A edição de 30 de Março 2013 da New Scientist é dedicada aos mecanismos da asneira. Sob o título “Stupidity: What makes people do dumb things” o hebdomadário propõe-se mergulhar na súmula do conhecimento consagrada a medir a estupidez humana.
Afinal, de que estamos a falar? Se existisse um filão de estudos sobre a estupidez, Gustave Flaubert seria sem dúvida o seu pai e fundador. Escreve a New Scientist, era apaixonado pelo estudo da asneira entre os seus contemporâneos e via em todos os lugares de fofoca cursos universitários de classe média sobre o tema. Nem mesmo Voltaire escapou ao seu olhar crítico. Possuído pela sua obsessão, Flaubert dedicou os últimos anos da sua vida a coleccionar milhares de exemplos de estupidez no seu Dictionnaire des idées reçues (ou Catalogue des opinions chics).
Depois de Flaubert, os paradoxos da inteligência têm sido estudados cientificamente, através de experiências de psicologia pelo Prémio Nobel da Economia Daniel Kahneman e pelo seu colega Amos Tversky. Os dois investigadores mostraram que o cérebro humano utiliza dois circuitos para tratar a informação: um pelo qual se mede o QI, a inteligência racional, e outro, a intuição.
Os mecanismos intuitivos são certos utilitários que nos ajudam a ganhar tempo, mas que nos expõem ao erro de avaliação: o estereotipo, o viés da confirmação ou a resistência à ambiguidade fazem parte dos perigos que lhes estão associados. Daí a incapacidade humana para avaliar adequadamente o risco (sobrestimamos as nossas possibilidades de ganhar e subestimamos os riscos de fracassar) ou para fazer escolhas racionais em assuntos de dinheiro.
Tversky e Kahneman mostraram num caso particular, quando se faz girar uma roleta em frente aos individuos a testar e se lhes mostra o resultado aleatório (por exemplo 60), se lhes for pedido, a seguir, para calcular o número de países africanos da ONU, baseiam a sua resposta no valor do resultado da roleta, embora saibam que é evidente que este número não tem nada a ver com a questão. É o viés da âncora ou a faculdade das pessoas em agarrarem-se a comparações entre dados arbitrários para justificar um cálculo.
Como lembrava Jonah Lehrer no New Yorker, a propósito dos estudos de Kahneman e Tversky, as pessoas utilizam atalhos mentais que não são propriamente uma maneira de favorecer a evolução rápida da matemática, mas antes um meio de contornar pura e simplesmente as razões matemáticas.
Voltando à literatura, a medição da inteligência, o famoso teste do QI, tinha pouco a ver com o tipo de comportamentos irracionais e ilógicos que tanto enervavam Flaubert. E as experiências realizadas entre 1990 e 2000 mostraram, senão uma ausência de ligação entre QI e o êxito nestes testes, uma correlação entre a inteligência e... o erro de avaliação.

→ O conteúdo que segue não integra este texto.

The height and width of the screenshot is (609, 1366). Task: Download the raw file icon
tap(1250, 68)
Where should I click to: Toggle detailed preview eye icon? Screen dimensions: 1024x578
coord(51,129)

As pessoas inteligentes matavam-se na guerra, segundo um estudo realizado após a Segunda Grande Guerra Mundial, e a gestão da estupidez pode encorajar ao nível colectivo erros gravíssimos em organizações reputadas inteligentes, como os bancos ou os gabinetes de recursos humanos, que só recrutam assalariados de potencial intelectual elevado. Os indivíduos inteligentes no sentido do teste do QI não estão, por conseguinte, isentos destes vieses cognitivos, depois de décadas de trabalhos desmistificadores que levaram o próprio Kahneman a confessar ter melhorado significativamente as suas capacidades mentais.

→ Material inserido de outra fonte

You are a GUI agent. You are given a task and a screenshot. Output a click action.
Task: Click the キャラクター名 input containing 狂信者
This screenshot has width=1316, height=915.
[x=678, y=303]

O investigador de ciências cognitivas Keith Stanovich da Universidade de Toronto propôs um teste alternativo ao QI, o teste do quociente racional. Segundo este teste, o que pode levar o ser humano mais desconfiado face aos seus próprios erros de avaliação e, portanto, a tornar-se mais racional, é a metacognição ou a capacidade de reconhecer os limites do seu próprio saber e das suas próprias certezas. Por exemplo, imaginar a resposta contra-intuitiva a uma questão antes de dar a sua própria resposta.
A conclusão provocante destes estudos é que não há finalmente nada de surpreendente que as pessoas inteligentes sejam muitas vezes vítimas do viés da confirmação ou de avaliações irracionais. O conhecimento desta questão é sem dúvida o tema menos partilhado entre as élites.
Ligações: Stupidity: What makes people do dumb things [New Scientist]; Time to get smarter about stupidity [New Scientist]; Flaubert, l'empire de la bêtise [France Culture]; Why Smart People Are Stupid [The New Yorker]; Smart Organizations Should Also Be Stupid, According to New Theory [Science Daily]; A Stupidity-Based Theory of Organizations [Journal of Management Studies].